Proxy Pattern in Go: Access Control and Resource Management

Proxy pattern provides a surrogate or placeholder for another object to control access to it. It acts as an intermediary, adding functionality without changing the original object.

Here’s when and how to use it in real-world Go applications.

The Problem

You have an object that’s expensive to create, requires access control, or needs additional functionality. Direct access causes issues:

Scenario 1: Database Connection

Your application connects to PostgreSQL. Each connection consumes memory and network resources. Creating connections for every request is wasteful. You need connection pooling, but clients shouldn’t know about it.

Scenario 2: External API

You’re calling a third-party payment API. Each call costs money. You need caching, rate limiting, and logging. But you don’t want to modify the API client code every time requirements change.

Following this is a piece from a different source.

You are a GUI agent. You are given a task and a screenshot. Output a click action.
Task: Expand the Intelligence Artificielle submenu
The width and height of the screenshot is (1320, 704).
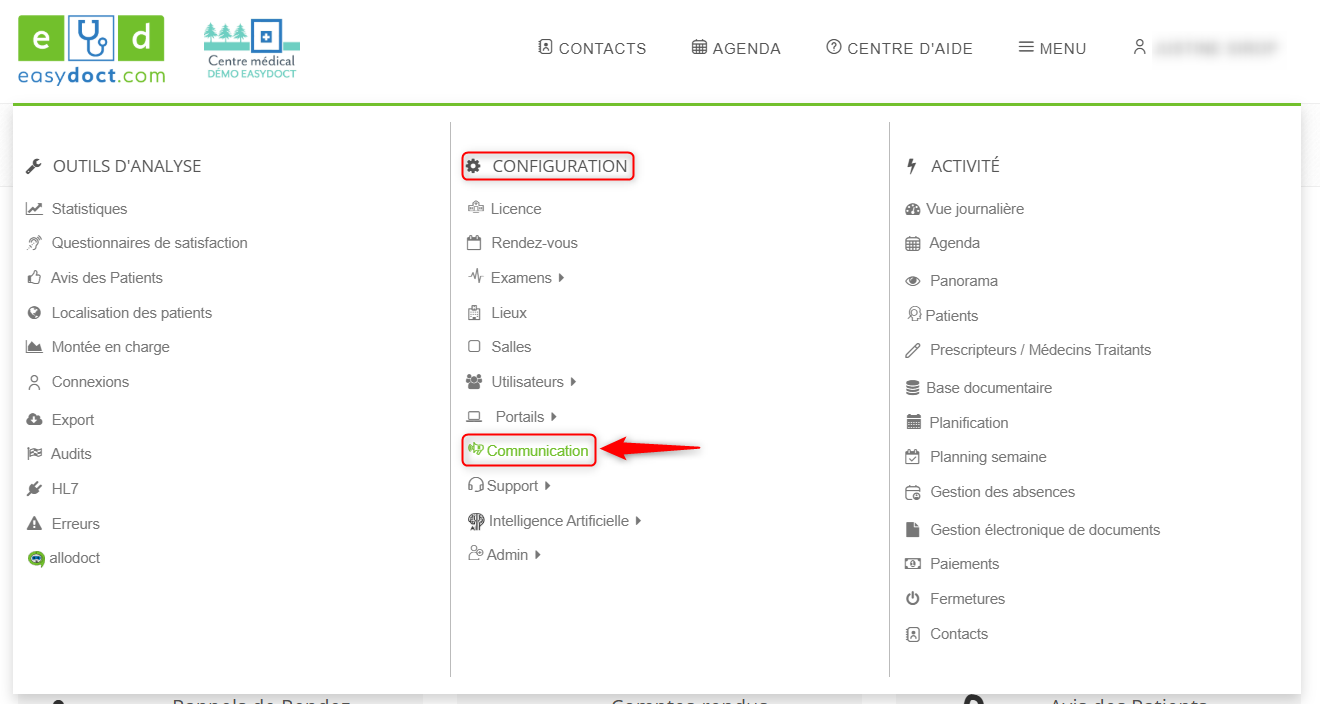click(x=638, y=521)
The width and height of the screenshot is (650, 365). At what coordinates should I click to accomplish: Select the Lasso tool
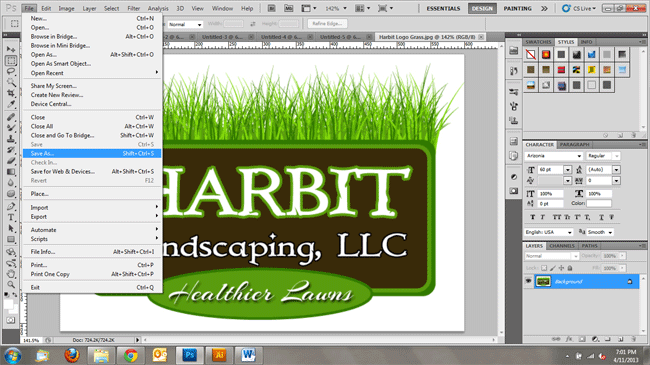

Scenario 3: Sensitive Resources

Your service accesses user data. Not all users have permission to access all data. You need authorization checks before every access. But business logic shouldn’t be cluttered with security code.

Common thread: You need to control access to an object without changing how clients use it.

What is Proxy Pattern

Proxy pattern creates an intermediary object that:

• Implements the same interface as the real object
• Controls access to the real object
• Can add functionality before/after delegating to real object
• Appears identical to clients

Key insight: Clients don’t know they’re talking to a proxy. They think they’re using the real object.

Types of Proxies

Virtual Proxy

Purpose: Delay expensive object creation until actually needed.

Real-world case: Image loading in content management system.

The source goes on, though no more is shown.